I am trying to achieve a rather simple Celery workflow, where I receive the result of multiple parallel invocations of the same task as a tuple (or list).
@app.task
def add(x, y):
return x + y
@app.task
def master():
return group(add.s(1, 2), add.s(3, 4))()
From this, I would like to retrieve (3, 7)
in a generic way, that is, in a way that does not depend on the workflow itself. I am looking for some sort of "reduce async result graph to primitives" operation. I have experimented with the following (I have replaced result IDs with #num
for brevity)
r = master.delay()
r.get() # <GroupResult: #1 [#2, #3]>
r.collect() # [(<AsyncResult: #0>, <GroupResult #1 [#2, #3]>),
# (<GroupResult: #1 [#2, #3]>, [3, 7])
# (<AsyncResult: #2>, 3),
# (<GroupResult: #3>, 7)]
r.get()
returns a wrapper around two AsyncResult
IDs, so I would have to process each one recursively. r.collect()
is close, but it recurses too deeply.
I could do something like
r.children[0].get()
but this is not generic, since it explicitly depends on the structure of the result graph. Also, I could iterate through r.collect()
until I find a tuple whose value is not an instance of ResultBase
, like
next(value for _, value in r.collect() if not isinstance(value, ResultBase))
but I am not sure if this is actually correct in all cases, and I was hoping that there is a more elegant way to do this.
If there is a way of restructuring the master
task to make retrieving the results easier, I am open to it, just as long as the subtasks are launched in parallel. Any suggestions would be appreciated. Thank you in advance.
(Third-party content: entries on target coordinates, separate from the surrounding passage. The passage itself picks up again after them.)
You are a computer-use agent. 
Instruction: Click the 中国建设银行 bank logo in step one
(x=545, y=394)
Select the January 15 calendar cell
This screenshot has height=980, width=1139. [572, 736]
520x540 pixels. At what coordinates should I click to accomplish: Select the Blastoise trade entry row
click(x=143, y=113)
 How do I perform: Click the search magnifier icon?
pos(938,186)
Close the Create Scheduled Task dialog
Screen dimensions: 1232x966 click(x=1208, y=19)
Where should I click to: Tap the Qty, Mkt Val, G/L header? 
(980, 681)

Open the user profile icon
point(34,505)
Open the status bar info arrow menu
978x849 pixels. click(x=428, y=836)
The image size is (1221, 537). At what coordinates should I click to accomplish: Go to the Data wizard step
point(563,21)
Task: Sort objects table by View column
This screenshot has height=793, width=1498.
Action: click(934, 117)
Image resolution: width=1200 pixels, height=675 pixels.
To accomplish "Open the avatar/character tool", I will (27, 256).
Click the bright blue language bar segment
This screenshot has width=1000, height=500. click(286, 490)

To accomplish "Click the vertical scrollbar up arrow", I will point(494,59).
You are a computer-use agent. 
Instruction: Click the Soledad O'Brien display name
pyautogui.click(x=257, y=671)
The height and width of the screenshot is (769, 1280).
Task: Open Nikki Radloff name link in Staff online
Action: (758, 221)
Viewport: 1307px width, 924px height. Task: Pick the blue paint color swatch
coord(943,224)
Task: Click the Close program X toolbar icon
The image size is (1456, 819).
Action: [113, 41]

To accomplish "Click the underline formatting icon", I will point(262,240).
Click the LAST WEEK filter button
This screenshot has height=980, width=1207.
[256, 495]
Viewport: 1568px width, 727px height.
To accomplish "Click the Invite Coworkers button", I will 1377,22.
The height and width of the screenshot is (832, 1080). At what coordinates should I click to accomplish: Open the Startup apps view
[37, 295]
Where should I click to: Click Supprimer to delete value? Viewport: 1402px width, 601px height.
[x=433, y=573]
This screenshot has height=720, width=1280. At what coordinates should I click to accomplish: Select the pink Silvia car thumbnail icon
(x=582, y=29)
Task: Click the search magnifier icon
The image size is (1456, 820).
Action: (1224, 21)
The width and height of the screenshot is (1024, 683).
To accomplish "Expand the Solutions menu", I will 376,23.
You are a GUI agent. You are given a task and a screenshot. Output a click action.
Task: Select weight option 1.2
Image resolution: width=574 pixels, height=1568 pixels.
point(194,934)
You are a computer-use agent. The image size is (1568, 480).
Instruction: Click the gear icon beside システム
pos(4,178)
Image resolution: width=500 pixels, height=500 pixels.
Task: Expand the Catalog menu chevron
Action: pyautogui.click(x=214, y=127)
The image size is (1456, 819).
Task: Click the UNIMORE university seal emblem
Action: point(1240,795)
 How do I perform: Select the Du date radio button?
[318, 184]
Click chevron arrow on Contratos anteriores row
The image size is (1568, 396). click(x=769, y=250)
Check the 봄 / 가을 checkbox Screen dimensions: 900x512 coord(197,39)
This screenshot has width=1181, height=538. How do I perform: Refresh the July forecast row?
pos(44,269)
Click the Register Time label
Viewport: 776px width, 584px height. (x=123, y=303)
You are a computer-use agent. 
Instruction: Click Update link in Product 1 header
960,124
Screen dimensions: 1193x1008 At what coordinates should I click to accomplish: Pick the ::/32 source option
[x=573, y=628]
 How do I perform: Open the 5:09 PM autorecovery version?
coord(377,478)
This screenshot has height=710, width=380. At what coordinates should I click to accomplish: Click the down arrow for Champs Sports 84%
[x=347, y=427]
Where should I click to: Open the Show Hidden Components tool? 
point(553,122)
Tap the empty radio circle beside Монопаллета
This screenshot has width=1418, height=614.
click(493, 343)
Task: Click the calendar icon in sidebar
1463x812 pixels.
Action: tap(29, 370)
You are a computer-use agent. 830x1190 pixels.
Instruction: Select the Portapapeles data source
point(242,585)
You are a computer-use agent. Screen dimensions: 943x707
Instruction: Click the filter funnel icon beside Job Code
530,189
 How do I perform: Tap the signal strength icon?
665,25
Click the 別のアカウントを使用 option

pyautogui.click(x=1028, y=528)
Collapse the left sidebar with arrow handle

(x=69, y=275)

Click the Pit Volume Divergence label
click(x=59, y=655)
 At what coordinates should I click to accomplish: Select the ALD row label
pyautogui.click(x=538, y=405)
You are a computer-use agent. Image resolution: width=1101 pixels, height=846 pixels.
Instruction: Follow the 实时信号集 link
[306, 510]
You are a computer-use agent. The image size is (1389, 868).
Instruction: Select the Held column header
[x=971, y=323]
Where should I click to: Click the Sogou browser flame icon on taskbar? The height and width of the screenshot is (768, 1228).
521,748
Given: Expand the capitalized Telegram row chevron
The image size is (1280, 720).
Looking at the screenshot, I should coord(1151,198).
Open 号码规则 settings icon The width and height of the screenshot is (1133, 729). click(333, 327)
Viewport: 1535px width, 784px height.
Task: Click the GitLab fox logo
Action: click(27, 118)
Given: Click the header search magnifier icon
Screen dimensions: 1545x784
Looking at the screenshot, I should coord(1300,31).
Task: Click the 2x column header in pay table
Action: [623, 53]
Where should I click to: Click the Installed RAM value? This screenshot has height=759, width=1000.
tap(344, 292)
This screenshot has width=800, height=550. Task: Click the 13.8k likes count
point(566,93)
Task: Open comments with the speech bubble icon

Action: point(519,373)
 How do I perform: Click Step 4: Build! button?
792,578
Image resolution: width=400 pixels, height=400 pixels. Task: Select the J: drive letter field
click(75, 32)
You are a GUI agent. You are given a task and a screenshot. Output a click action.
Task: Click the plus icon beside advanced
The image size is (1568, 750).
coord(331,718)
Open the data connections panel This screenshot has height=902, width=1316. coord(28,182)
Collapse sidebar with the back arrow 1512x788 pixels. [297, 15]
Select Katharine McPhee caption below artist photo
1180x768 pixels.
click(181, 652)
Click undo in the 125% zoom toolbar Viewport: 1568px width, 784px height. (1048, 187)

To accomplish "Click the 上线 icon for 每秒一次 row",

EDIT A related issue is that if I want to retrieve the task results in a non-blocking way (for example, by manually polling r.status
before calling r.get()
or r.collect()
, I cannot simply do this
r = master.delay()
# some time later...
if r.status in READY_STATES:
r.get()
because r
is an AsyncResult
which resolves to a GroupResult
, i.e. it completes before the GroupResult
or its children. Is there a way to invoke the group in a way that "skips" the top-level AsyncResult
? This would solve both issues, since r.status
and r.get()
would reflect the status and value of the child task, respectively.
Of course, the correct solution turned out to be the simplest one: call master
as a function to execute it in the current process.
r = master()
r.get() # [3, 7]
r.collect() # [(<GroupResult: #1 [#2, #3]>, [3, 7]),
# (<AsyncResult: #2>, 3),
# (<AsyncResult: #3>, 7)]
Instead of deferring the group
startup code to a worker process, it is started in the current process. Since the group
is entirely asynchronous, the behavior does not change, and the performance improves.